**What to produce**
The response should consist only of the lines from the one with "Given: Click the" to the end of the data below, copied exactly and without pictures.

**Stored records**
Content starts

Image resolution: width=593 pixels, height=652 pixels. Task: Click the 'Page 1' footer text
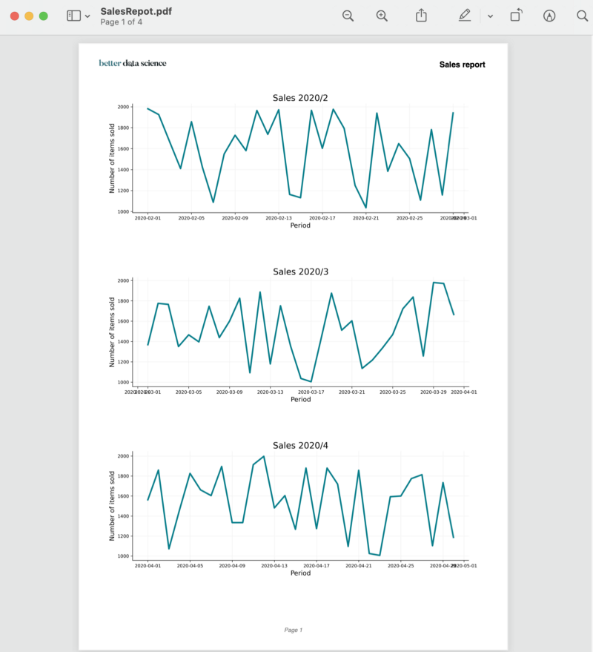tap(294, 630)
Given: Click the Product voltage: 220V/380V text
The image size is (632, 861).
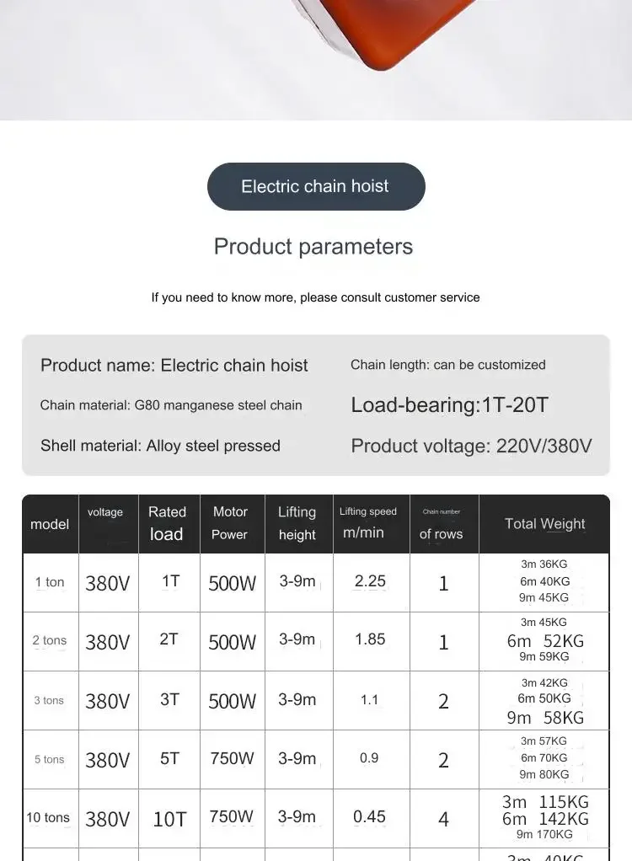Looking at the screenshot, I should (x=471, y=446).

Content ends

**Answer box**
Given: Click the Product voltage: 220V/380V text
The image size is (632, 861).
Looking at the screenshot, I should (x=471, y=446).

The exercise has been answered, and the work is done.